Task details => Transcribe the listing precisely, entry by entry.
* * * * * * * * *
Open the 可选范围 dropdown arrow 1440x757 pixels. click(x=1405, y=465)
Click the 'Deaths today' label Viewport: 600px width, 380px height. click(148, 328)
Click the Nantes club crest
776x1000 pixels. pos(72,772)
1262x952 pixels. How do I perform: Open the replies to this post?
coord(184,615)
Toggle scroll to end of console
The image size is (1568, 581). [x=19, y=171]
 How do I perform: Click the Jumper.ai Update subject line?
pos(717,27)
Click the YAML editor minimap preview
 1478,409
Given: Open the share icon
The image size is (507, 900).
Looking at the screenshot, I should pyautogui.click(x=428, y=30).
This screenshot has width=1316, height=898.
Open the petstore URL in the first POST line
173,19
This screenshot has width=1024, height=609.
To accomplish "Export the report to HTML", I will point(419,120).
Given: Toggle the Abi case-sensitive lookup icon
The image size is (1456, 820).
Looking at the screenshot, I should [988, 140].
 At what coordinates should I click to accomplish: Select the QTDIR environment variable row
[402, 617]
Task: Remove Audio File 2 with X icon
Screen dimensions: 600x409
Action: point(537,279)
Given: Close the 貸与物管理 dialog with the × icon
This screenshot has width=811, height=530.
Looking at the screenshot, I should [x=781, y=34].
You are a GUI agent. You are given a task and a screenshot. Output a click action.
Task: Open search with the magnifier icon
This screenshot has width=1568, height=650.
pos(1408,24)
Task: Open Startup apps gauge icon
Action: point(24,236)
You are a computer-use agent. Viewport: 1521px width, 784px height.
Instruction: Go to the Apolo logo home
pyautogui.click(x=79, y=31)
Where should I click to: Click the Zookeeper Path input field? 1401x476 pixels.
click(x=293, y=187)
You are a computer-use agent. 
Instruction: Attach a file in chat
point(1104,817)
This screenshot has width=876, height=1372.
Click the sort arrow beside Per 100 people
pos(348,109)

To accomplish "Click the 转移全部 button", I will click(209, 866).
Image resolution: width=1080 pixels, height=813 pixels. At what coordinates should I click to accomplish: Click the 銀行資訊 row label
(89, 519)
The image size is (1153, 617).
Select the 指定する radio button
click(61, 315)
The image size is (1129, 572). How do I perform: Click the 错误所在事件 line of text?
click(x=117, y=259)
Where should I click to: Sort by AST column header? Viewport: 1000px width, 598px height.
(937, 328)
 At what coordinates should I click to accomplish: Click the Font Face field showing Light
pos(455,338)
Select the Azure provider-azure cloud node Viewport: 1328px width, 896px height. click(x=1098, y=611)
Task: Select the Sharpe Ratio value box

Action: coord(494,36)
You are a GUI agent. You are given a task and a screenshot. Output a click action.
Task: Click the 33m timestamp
* * * * * * * * *
Response to the task =>
Open the 可选范围 dropdown arrow 1440x757 pixels. click(x=1405, y=465)
Click the 'Deaths today' label Viewport: 600px width, 380px height. click(148, 328)
Click the Nantes club crest
776x1000 pixels. pos(72,772)
1262x952 pixels. How do I perform: Open the replies to this post?
coord(184,615)
Toggle scroll to end of console
The image size is (1568, 581). [x=19, y=171]
 How do I perform: Click the Jumper.ai Update subject line?
pos(717,27)
Click the YAML editor minimap preview
 1478,409
Given: Open the share icon
The image size is (507, 900).
Looking at the screenshot, I should pyautogui.click(x=428, y=30).
This screenshot has width=1316, height=898.
Open the petstore URL in the first POST line
173,19
This screenshot has width=1024, height=609.
To accomplish "Export the report to HTML", I will point(419,120).
Given: Toggle the Abi case-sensitive lookup icon
The image size is (1456, 820).
Looking at the screenshot, I should [988, 140].
 At what coordinates should I click to accomplish: Select the QTDIR environment variable row
[402, 617]
Task: Remove Audio File 2 with X icon
Screen dimensions: 600x409
Action: point(537,279)
Given: Close the 貸与物管理 dialog with the × icon
This screenshot has width=811, height=530.
Looking at the screenshot, I should [x=781, y=34].
You are a GUI agent. You are given a task and a screenshot. Output a click action.
Task: Open search with the magnifier icon
This screenshot has width=1568, height=650.
pos(1408,24)
Task: Open Startup apps gauge icon
Action: point(24,236)
You are a computer-use agent. Viewport: 1521px width, 784px height.
Instruction: Go to the Apolo logo home
pyautogui.click(x=79, y=31)
Where should I click to: Click the Zookeeper Path input field? 1401x476 pixels.
click(x=293, y=187)
You are a computer-use agent. 
Instruction: Attach a file in chat
point(1104,817)
This screenshot has width=876, height=1372.
Click the sort arrow beside Per 100 people
pos(348,109)

To accomplish "Click the 转移全部 button", I will click(209, 866).
Image resolution: width=1080 pixels, height=813 pixels. At what coordinates should I click to accomplish: Click the 銀行資訊 row label
(89, 519)
The image size is (1153, 617).
Select the 指定する radio button
click(61, 315)
The image size is (1129, 572). How do I perform: Click the 错误所在事件 line of text?
click(x=117, y=259)
Where should I click to: Sort by AST column header? Viewport: 1000px width, 598px height.
(937, 328)
 At what coordinates should I click to accomplish: Click the Font Face field showing Light
pos(455,338)
Select the Azure provider-azure cloud node Viewport: 1328px width, 896px height. click(x=1098, y=611)
Task: Select the Sharpe Ratio value box

Action: coord(494,36)
You are a GUI agent. You are given a task and a screenshot. Output a click action.
Task: Click the 33m timestamp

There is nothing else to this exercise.